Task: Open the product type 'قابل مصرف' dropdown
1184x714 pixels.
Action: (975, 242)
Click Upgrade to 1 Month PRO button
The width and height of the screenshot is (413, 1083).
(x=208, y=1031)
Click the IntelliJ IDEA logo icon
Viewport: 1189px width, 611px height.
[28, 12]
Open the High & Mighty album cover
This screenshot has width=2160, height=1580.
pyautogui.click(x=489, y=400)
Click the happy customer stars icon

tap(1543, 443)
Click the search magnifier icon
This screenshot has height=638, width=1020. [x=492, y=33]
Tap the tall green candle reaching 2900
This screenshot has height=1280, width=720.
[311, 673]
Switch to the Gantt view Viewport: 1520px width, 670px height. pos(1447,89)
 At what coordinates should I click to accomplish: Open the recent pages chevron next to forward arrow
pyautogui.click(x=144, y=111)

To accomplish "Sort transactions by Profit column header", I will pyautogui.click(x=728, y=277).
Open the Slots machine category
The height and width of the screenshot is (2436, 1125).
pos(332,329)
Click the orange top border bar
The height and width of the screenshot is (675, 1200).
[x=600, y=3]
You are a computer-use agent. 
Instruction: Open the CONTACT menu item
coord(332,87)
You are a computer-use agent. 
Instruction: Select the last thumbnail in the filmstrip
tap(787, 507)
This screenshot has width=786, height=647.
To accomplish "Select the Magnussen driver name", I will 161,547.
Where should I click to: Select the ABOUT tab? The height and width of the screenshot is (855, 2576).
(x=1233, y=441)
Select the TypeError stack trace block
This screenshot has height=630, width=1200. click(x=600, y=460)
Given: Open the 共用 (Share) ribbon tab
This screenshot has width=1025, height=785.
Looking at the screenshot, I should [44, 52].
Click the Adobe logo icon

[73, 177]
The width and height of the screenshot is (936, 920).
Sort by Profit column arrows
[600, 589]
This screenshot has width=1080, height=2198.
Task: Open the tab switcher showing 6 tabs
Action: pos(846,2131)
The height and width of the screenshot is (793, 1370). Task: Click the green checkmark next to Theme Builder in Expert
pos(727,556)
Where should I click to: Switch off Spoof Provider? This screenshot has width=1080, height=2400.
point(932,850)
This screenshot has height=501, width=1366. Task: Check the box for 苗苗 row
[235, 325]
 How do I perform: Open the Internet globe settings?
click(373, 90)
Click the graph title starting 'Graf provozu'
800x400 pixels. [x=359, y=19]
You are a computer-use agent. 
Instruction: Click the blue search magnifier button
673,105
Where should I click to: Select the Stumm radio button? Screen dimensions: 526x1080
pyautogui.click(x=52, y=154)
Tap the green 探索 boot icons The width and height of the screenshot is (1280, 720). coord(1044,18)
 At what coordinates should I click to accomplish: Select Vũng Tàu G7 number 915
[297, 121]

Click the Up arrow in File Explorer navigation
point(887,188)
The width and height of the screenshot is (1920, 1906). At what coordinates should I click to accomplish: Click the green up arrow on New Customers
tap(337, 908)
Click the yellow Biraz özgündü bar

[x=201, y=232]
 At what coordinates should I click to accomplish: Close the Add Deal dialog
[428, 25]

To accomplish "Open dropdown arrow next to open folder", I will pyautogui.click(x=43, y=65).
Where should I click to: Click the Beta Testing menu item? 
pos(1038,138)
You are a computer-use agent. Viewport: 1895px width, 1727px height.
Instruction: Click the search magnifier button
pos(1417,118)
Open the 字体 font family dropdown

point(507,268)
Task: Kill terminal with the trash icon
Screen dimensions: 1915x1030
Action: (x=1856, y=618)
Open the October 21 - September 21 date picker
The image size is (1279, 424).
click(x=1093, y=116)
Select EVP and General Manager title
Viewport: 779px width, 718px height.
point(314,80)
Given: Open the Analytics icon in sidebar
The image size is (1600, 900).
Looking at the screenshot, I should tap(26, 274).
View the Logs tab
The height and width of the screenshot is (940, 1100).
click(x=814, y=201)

----------------------------------------

Extract the lines from the start of the records through the line containing "tap(1543, 443)", both included, and repeat them exactly.

Task: Open the product type 'قابل مصرف' dropdown
1184x714 pixels.
Action: (975, 242)
Click Upgrade to 1 Month PRO button
The width and height of the screenshot is (413, 1083).
(x=208, y=1031)
Click the IntelliJ IDEA logo icon
Viewport: 1189px width, 611px height.
[28, 12]
Open the High & Mighty album cover
This screenshot has width=2160, height=1580.
pyautogui.click(x=489, y=400)
Click the happy customer stars icon

tap(1543, 443)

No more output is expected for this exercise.